Now, I said this was an obvious takeaway. I think that everyone understands that you can’t trust the regime. But the question is, how eager will the Biden administration be in seeking an agreement to rejoin the JCPOA, will they again make sacrifices that undermine the effective verification, the effective monitoring of the obligations of the regime within this agreement? And I say that because you’ll remember that during the Obama administration, prior to the agreement being completed, we were told by secretary Monez and others that we would have anywhere, any time inspections.
Well, of course, that never happened. And we sacrificed effective verification for the sake of getting an agreement, and therefore we got an agreement that was as bad as we wanted. Second. Don’t play the regime’s game. We’ve seen this movie before. The regime openly violates the limits of the JCPOA today to coerce the administration back into the agreement. But here again, I think we see the flaws of the JCPOA. They become very apparent, because if you remember, both the European members of the JCPOA and the United States talked about the agreement denying Iran a path to a nuclear weapon.
Yet the recent steps the regime has taken, enriching uranium beyond the specified limit, the amount of LEU limit, lower enriched uranium that was allowed, the operation of advanced centrifuges, the preparation to produce uranium metal, which has only one purpose, and that’s weaponization. And more recently, the restrictions on IAEA activities bring Iran very close to that threshold. So clearly, the path was there and Iran has moved down that path, but the lesson here, I think, is not to be blackmailed by the regime.

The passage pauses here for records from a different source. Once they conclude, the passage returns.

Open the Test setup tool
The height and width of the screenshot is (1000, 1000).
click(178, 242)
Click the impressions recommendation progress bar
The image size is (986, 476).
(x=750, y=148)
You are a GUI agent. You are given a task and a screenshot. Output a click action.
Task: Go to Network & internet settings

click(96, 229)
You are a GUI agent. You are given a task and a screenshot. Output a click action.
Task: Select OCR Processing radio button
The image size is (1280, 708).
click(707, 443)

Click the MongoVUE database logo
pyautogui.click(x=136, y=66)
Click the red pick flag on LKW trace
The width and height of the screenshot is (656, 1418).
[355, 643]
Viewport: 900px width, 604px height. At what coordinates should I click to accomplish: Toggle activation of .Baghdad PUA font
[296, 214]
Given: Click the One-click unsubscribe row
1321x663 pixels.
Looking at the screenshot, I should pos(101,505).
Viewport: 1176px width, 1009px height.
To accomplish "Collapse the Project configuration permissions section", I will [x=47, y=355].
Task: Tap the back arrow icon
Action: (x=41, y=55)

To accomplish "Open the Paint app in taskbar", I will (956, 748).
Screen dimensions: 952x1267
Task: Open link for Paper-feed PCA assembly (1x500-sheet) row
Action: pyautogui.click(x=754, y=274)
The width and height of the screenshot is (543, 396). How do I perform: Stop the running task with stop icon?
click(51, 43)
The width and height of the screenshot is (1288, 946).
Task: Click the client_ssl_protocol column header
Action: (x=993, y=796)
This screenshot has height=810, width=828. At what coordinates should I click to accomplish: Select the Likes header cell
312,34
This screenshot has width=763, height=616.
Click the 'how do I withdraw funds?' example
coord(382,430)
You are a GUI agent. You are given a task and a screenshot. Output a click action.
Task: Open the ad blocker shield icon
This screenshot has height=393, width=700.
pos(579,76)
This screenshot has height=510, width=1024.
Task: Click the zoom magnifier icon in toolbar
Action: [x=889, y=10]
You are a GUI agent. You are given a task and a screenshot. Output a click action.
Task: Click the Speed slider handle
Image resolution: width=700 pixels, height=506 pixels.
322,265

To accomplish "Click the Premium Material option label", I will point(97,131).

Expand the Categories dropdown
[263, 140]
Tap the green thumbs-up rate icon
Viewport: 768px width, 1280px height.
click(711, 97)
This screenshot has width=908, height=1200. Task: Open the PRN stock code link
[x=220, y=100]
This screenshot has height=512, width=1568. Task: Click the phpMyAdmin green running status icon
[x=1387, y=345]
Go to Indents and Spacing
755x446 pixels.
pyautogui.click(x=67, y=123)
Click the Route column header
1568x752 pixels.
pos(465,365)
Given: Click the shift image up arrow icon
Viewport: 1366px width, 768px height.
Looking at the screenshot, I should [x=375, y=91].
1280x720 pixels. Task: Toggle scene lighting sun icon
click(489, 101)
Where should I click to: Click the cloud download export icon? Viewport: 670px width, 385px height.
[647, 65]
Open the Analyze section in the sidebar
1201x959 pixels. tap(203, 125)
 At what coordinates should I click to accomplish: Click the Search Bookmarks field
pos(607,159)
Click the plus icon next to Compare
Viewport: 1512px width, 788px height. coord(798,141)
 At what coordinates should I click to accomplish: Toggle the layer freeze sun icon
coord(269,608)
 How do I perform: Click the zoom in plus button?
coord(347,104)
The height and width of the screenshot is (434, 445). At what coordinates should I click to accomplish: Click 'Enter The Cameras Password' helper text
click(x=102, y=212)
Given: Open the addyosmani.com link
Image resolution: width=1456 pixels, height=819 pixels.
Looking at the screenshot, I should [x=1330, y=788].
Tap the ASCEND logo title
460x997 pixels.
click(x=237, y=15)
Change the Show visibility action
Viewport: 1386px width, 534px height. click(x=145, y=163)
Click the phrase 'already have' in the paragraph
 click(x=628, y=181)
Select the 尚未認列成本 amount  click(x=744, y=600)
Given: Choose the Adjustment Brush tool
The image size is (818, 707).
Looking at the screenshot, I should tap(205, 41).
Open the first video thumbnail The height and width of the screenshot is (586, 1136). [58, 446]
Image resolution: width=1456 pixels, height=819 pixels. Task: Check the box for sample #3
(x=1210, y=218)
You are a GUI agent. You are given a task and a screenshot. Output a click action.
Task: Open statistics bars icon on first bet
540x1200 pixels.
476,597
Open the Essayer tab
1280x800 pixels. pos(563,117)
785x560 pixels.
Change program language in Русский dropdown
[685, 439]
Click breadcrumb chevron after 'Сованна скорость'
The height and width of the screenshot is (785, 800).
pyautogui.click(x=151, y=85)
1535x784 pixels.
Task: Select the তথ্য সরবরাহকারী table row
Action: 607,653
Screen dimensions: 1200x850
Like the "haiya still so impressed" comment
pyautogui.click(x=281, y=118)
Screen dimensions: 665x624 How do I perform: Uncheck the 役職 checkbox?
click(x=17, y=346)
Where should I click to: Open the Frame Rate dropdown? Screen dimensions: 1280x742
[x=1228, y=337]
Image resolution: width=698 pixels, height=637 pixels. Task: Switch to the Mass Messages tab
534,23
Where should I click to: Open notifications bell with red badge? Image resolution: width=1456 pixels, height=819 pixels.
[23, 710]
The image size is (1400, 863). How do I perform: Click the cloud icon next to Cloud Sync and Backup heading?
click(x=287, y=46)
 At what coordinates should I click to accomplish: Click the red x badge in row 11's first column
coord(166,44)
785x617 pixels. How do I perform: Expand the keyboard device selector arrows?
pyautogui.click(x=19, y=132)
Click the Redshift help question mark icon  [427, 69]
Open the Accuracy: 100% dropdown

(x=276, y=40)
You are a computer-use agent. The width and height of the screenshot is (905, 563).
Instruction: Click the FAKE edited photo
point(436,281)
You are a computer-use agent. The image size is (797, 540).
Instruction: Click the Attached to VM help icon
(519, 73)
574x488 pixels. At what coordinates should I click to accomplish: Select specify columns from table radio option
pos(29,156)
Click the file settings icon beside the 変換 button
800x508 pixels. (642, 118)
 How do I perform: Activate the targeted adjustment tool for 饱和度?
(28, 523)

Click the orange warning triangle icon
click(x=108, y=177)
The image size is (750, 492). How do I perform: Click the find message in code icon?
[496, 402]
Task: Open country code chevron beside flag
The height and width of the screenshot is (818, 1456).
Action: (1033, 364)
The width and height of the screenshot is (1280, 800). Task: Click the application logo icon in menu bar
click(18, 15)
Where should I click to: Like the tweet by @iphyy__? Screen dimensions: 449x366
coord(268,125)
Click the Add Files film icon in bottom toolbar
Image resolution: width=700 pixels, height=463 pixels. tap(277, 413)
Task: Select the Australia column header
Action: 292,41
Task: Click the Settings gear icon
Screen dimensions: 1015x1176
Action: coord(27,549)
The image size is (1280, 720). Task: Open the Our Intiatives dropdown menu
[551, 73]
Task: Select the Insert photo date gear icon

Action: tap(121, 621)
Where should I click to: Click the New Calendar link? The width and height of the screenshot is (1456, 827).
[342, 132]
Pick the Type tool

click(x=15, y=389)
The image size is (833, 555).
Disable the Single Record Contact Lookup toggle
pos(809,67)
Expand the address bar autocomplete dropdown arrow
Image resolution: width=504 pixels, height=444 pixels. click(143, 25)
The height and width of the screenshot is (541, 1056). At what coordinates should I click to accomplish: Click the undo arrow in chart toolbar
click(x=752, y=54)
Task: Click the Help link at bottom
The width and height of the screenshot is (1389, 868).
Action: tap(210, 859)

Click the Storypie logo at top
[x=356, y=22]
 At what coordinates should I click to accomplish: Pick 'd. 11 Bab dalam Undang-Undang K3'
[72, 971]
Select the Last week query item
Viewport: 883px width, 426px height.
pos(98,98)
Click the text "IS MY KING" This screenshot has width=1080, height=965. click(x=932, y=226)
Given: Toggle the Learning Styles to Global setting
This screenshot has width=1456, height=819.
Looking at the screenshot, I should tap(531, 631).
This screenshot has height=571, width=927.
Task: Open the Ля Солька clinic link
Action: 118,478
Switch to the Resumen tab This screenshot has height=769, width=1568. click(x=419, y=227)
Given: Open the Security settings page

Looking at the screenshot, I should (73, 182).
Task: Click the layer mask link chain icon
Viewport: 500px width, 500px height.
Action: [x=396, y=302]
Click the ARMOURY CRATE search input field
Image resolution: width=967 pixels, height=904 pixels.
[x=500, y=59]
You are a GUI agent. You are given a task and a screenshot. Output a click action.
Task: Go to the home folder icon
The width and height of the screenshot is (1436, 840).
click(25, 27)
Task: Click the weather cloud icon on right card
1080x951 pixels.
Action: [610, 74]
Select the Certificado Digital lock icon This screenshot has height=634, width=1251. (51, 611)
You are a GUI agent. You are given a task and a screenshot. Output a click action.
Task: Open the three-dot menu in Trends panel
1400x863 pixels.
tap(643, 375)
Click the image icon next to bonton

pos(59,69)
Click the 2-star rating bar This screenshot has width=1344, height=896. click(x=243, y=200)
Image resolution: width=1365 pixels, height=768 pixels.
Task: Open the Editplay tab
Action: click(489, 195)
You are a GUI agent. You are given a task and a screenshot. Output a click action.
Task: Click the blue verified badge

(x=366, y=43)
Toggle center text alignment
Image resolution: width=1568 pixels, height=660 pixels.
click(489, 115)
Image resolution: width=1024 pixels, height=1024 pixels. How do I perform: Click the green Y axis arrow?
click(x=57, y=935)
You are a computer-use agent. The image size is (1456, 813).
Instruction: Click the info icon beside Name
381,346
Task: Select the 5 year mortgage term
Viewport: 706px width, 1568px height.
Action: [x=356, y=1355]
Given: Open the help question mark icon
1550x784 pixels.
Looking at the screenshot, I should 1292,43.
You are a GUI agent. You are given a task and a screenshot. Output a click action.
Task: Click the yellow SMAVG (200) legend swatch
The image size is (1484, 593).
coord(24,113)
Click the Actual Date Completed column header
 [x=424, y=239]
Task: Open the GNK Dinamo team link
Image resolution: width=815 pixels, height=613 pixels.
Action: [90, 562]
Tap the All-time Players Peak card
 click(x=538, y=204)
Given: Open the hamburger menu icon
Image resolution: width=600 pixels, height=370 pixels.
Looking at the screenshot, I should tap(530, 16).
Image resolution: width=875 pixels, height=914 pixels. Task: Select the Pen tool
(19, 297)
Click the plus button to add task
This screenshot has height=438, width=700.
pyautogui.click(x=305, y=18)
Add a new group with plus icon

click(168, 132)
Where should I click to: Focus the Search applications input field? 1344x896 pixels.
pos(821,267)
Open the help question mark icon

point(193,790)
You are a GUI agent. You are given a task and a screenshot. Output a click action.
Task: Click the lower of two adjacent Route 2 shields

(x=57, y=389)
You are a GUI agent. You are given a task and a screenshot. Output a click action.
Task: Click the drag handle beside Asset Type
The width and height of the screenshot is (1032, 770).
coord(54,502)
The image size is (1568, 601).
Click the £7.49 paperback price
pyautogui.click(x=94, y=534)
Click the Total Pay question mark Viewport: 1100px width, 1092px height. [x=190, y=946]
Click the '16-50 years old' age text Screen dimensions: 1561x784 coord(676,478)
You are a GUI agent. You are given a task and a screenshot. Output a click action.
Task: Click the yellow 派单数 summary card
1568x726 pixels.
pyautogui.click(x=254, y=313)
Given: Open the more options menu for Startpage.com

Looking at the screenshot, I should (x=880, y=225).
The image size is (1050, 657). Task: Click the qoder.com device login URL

Because if you allow yourselves to be blackmailed, you will only have more blackmail in the future and another fatally flawed agreement. This is a regime that conducts its diplomacy through hostage taking, through intimidation and through terrorist activities. And if you agree and if you give in, you get more of the same. The third takeaway is don’t play the Biden administration’s game. The notion that rejoining the JCPOA is a necessary first step is a dangerous illusion. The Biden administration line that once the JCPOA is put back together, it will be able to negotiate a more comprehensive agreement, an agreement that covers missiles, an agreement that covers Iran’s malign behavior in the region, and the agreement that covers Iran’s support for terrorism. That’s an illusion. If you agree to reestablish the JCPOA, that won’t be the first step, that will be the last step because that’s what the regime wants, because in exchange, it gets relief from the sanctions. And with those resources, it will do what it did in 2015 and will apply those resources to regional aggression and to brutally repressing its own people.
The fourth takeaway, and that is you simply can’t do business with this regime. There’s no way that this regime will reform or become more moderate. And hoping for a change in its behavior is nothing but a false hope. As you pointed out, I worked not in counterproliferation in the Bush 43 administration, both at the White House and at the State Department, and I came to the conclusion a long time ago that the regime will never give up its aspirations for nuclear weapons.
Such weapons are even the prospect for such weapons serve many purposes for the regime. From financing its spread of religious extremism to providing resources to repress its people because remember, the people of Iran are the first and foremost victims of the regime and they are the greatest threat to the regime. And nuclear weapons provide in the minds of the mullahs an insurance policy against a similar fate to that Mr. Gadhafi suffered. The only solution to the regime’s nuclear quest is to have the people of Iran chart a new and different course for a democratic and non-nuclear Iran.